Il lui baisa le front en gage de bienveillance.

— Je veux que tu m’écrives toutes tes impressions sur notre œuvre dès que possible. Quant à moi, maintenant que j’ai ton adresse, compte sur moi pour t’assommer de lettres. J’y mettrai des mots très compliqués par douzaines pour t’obliger à te familiariser avec le dictionnaire.

— Le baron lit son courrier dans les deux sens, prévint Bard. Si quelque chose ne lui plait pas dans vos échanges, il les fera cesser.

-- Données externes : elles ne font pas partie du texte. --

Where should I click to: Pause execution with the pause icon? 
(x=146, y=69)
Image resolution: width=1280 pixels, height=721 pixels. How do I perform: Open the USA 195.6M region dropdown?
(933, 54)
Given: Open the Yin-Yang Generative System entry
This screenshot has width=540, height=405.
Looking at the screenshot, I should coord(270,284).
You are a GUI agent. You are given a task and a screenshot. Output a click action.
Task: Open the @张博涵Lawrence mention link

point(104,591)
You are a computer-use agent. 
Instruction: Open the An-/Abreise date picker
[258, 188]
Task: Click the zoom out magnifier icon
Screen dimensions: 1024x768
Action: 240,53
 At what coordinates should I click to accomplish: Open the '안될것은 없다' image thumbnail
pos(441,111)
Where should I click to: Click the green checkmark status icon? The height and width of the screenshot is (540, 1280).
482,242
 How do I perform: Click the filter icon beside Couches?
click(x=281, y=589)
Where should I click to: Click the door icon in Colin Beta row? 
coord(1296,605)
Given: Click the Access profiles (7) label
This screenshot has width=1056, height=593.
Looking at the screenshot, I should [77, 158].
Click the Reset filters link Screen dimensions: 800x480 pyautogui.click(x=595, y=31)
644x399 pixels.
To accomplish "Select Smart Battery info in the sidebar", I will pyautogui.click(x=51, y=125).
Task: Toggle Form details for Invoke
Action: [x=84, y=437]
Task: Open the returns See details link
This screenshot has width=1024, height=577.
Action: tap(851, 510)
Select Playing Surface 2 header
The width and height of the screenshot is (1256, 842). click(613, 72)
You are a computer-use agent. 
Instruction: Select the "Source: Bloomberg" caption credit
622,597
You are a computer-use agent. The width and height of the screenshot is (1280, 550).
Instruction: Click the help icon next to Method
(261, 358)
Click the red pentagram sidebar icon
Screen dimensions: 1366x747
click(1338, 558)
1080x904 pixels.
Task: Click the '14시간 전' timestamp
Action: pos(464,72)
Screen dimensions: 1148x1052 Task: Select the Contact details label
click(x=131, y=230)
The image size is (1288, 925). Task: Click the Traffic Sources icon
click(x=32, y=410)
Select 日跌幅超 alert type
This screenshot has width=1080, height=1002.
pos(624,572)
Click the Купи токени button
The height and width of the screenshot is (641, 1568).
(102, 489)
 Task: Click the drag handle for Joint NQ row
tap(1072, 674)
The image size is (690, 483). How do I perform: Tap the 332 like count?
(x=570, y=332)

— Ne me sous-estime pas, petit frère, je suis plein de ressources. Tu n’imagines pas les tours de force que j’ai dû réaliser pour arriver ici.

Krisha s’éclaircit bruyamment la gorge.

— Elle n’aime pas que je me vante de mes démarches périlleuses, expliqua-t-il.

— Je n’aime pas vous voir risquer votre vie et votre liberté lorsque vous êtes sous ma responsabilité, clarifia Krisha.

— C’est très exactement parce que tu es aussi exaspérante que mon père te fait autant confiance.

Yue gloussa.

— Vous restez longtemps, à Lismel ? s’enquit-elle. Vous viendrez me voir en spectacle à l’Exhibition ?

L’adolescent lui adressa un sourire indulgent, puis lui expliqua patiemment qu’il n’avait ni les moyens, ni le temps, ni le désir d’assister à un tel spectacle. Sans surprise, il se heurta à son incompréhension la plus totale. La jeune égérie de l’Héliaque ne concevait pas qu’on pût déprécier le genre de prestation qu’elle donnait depuis toujours.

Le retour de Natacha interrompit leur conversation. Le Veilleur la précédait, drapé de l’étoffe bleue qui tenait lieu d’uniforme à sa forme humaine. À son air hostile, Krisha contracta le poing sur le manche de son cimeterre et Isaac se cacha derrière son précepteur.

— Qui êtes-vous ? questionna le contremaître en dardant un regard méfiant aux intrus.

— Mes amis ! répondit précipitamment Yue. Et mon petit frère, ajouta-t-elle en tirant le garçonnet de sa cachette. Ils sont venus me voir pour me souhaiter un joyeux anniversaire.

— Votre anniversaire était il y a deux lunes, Mestresse.

— Ils habitent très, très loin.

— Soit. Dites leur aurevoir, il est temps pour vous de rentrer.

— S’il te plaît, Veilleur, implora la petite, je peux rester encore un peu ?

— Non, Mestresse. Vous avez tout juste le temps d’arriver à l’heure sans courir. Bard.

— Oui, tressaillit le fabuleux.

— Raccompagne-la. Je ne comprends pas qu’il faille te redonner un ordre aussi simple.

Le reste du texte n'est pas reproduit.